"Let your boy get you a meal. You've not had a crumb all day, and you must be starving. It was horribly careless of me not to have thought of it before."

"That is rather a bright idea. Had anything yourself? No, I see you haven't. Well, we'll sup, Laura, before you're packed off to bed. It's five o'clock in the afternoon, but we'll call it supper. Trouble?"

"Oh, Carter?"

"We fit for chop. You kill two tin, one-time."

"Oh, Carter, three tin. Me one, Missy two——"

Bang went a gun, as it seemed to their jangled nerves, close at their elbows. They all started violently, and the girl clutched convulsively at Carter's sleeve.

"Dem Okky cannon," wailed the Krooboy, and burrowed forthwith into the casemate of bedding.

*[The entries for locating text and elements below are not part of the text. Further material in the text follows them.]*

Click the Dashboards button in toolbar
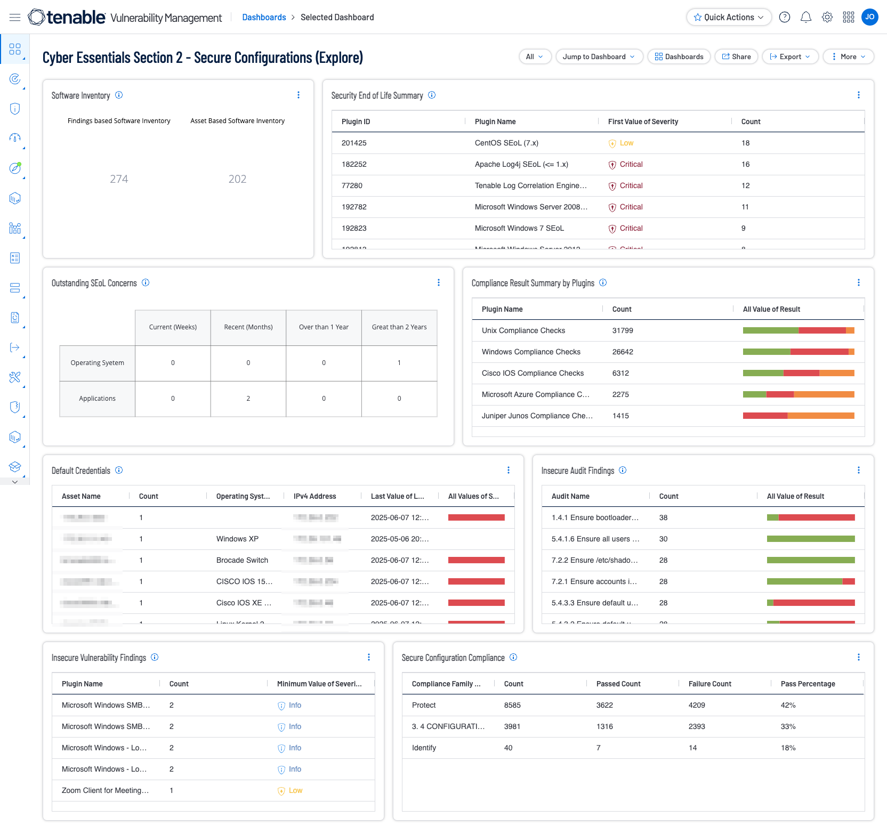The image size is (887, 834). (x=679, y=56)
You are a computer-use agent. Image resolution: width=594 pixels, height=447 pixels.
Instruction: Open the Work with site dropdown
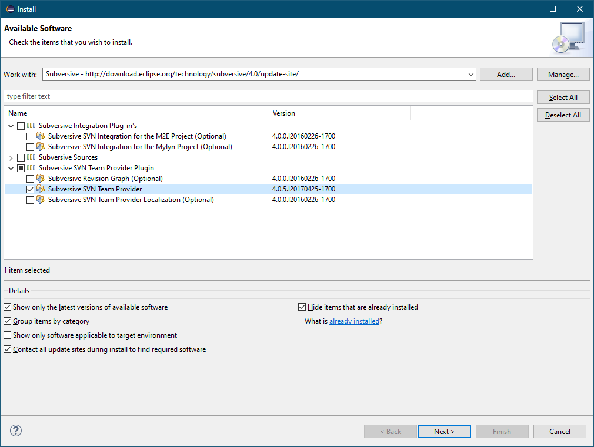click(470, 74)
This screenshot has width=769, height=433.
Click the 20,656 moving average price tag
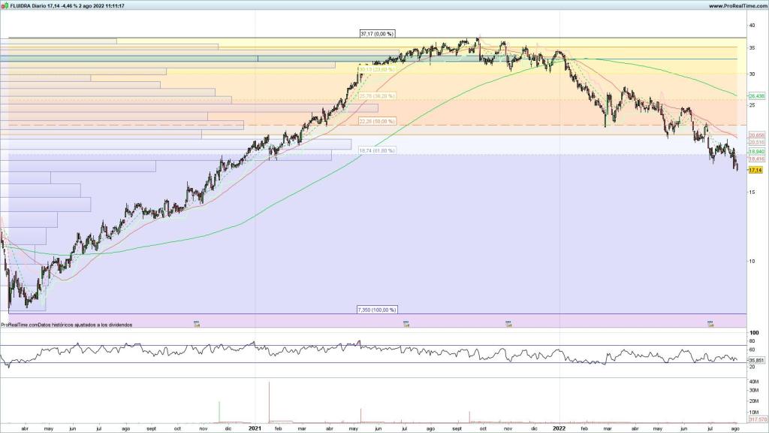tap(756, 135)
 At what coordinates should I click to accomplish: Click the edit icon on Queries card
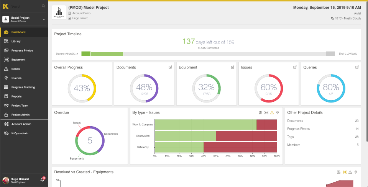click(357, 67)
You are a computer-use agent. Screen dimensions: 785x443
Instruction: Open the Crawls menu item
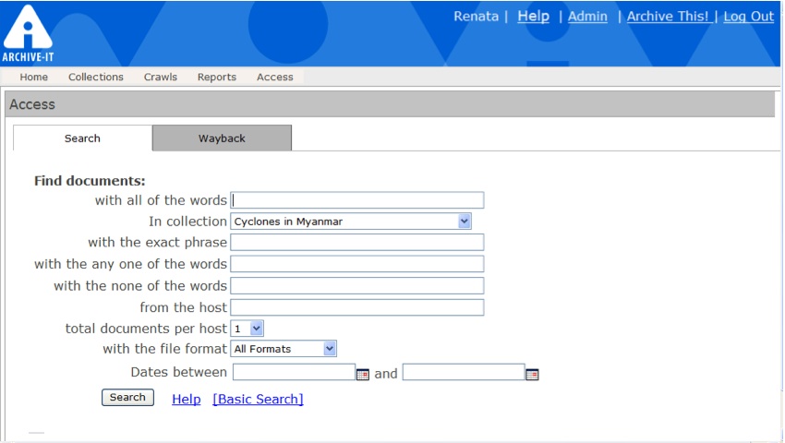(161, 78)
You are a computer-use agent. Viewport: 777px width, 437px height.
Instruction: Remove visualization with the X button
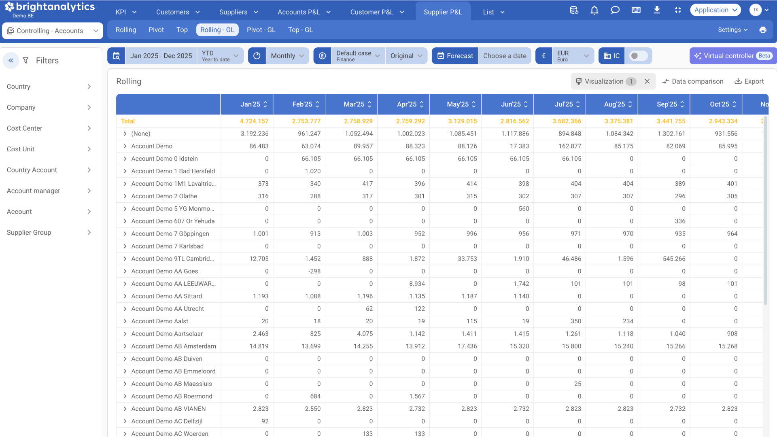pyautogui.click(x=647, y=81)
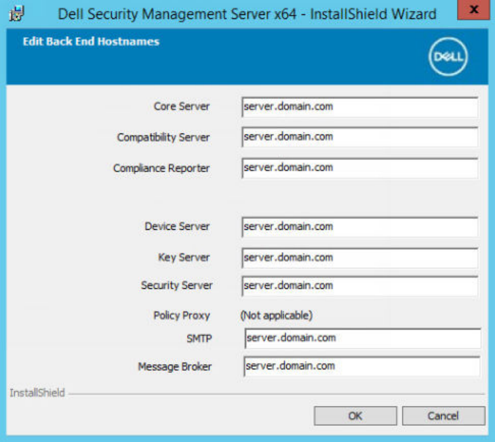Click into the Device Server field
This screenshot has height=442, width=495.
click(x=360, y=226)
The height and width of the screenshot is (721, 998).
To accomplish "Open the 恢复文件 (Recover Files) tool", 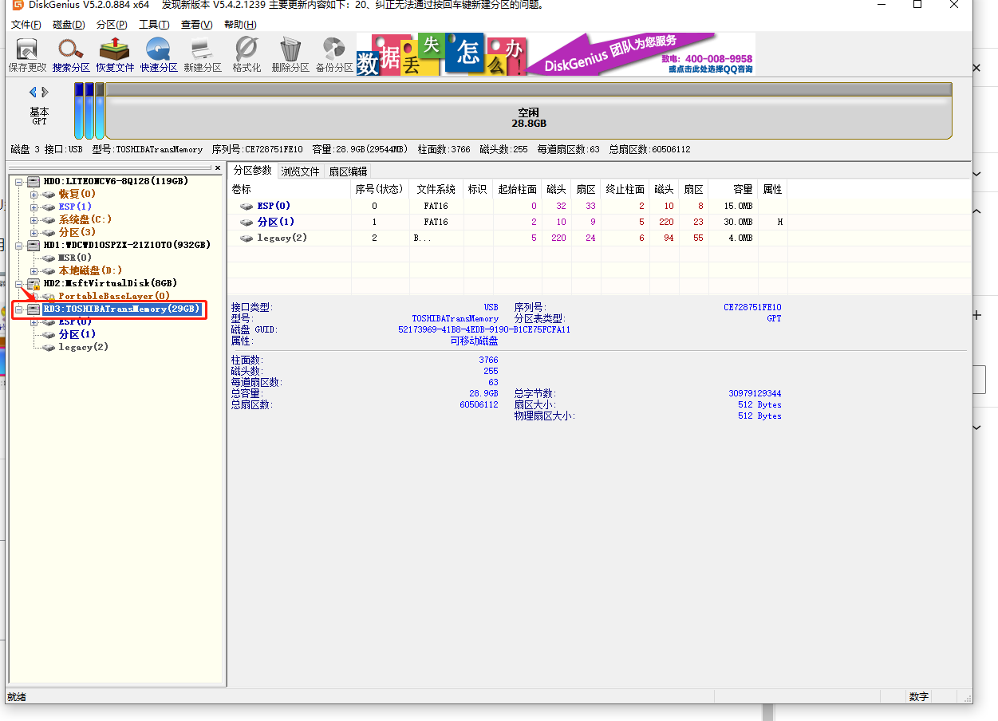I will pyautogui.click(x=115, y=55).
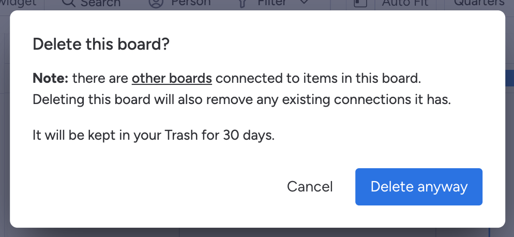
Task: Click the Filter funnel icon
Action: (x=241, y=3)
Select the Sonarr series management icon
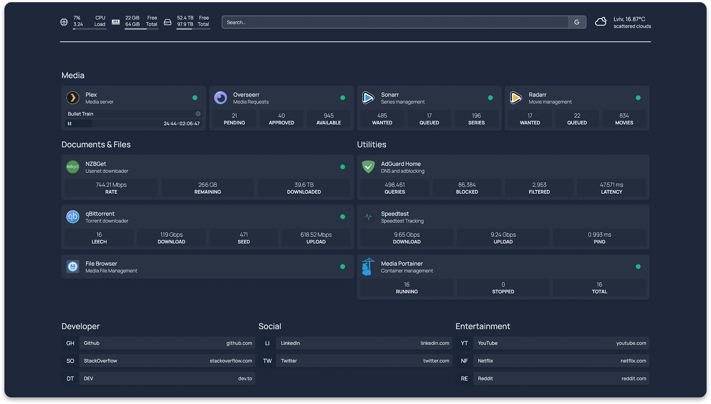This screenshot has height=404, width=711. pos(368,98)
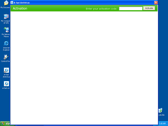Click the empty area of the taskbar
The height and width of the screenshot is (126, 168).
(x=82, y=125)
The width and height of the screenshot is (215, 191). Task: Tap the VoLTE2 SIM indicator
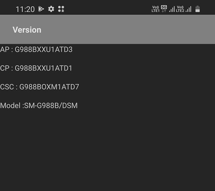(180, 9)
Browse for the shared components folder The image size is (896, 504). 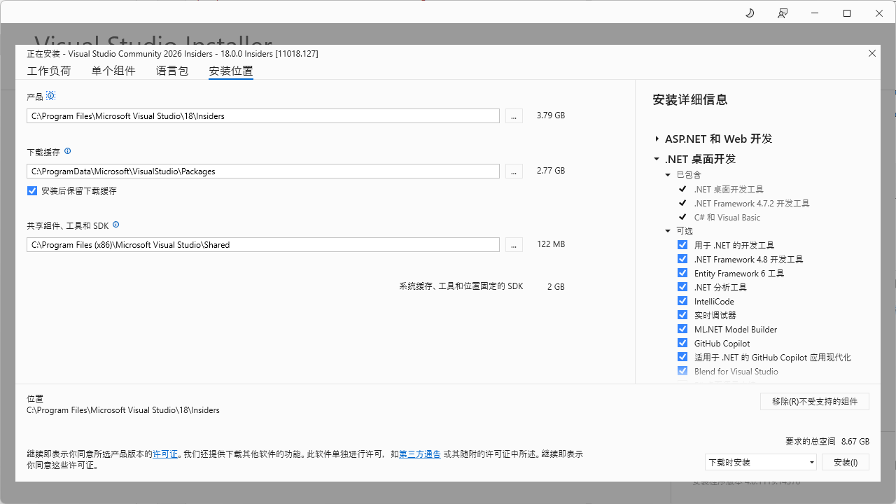pyautogui.click(x=513, y=245)
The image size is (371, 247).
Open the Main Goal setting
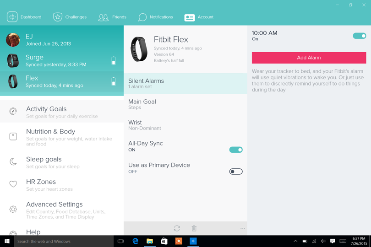tap(185, 104)
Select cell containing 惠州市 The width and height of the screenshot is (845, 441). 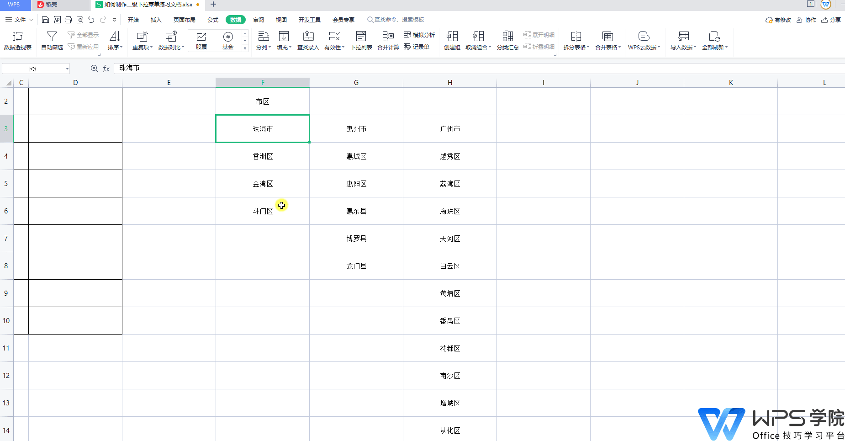(356, 129)
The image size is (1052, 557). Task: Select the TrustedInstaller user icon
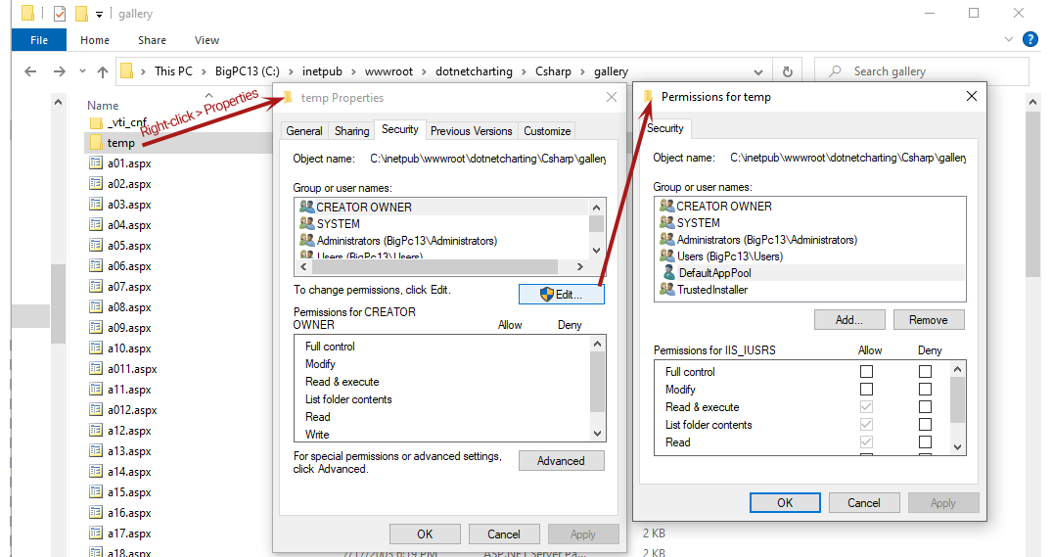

"Not it," said Carter. "It's all right, Laura. It's a steamer's mail gun. I never heard the roar of a loaded cannon till this morning, but once heard, you can't mistake it for blank cartridge."

"Are you sure?"

"Absolutely. I jumped when the thing went off, but then I suppose we're all a bit fagged. Here, Trouble, you shirker, get dem chop one-time, and then find some limes. We shall have the steamer people ashore in ten minutes, and when they hear the yarn they'll want about five cocktails apiece to congratulate us in. Lord! Laura, but I'd give a tooth and two finger nails to have Mr. K. dropping in on us during the next hour or so to see the fine way we've saved O'Neill and Craven's factory from a total loss. I believe he'd raise my screw with such a jump that you and I might get married out of hand. Let's see, what boat's due? I've hardly got your time-table in my head; one gets rusty at Malla-Nulla."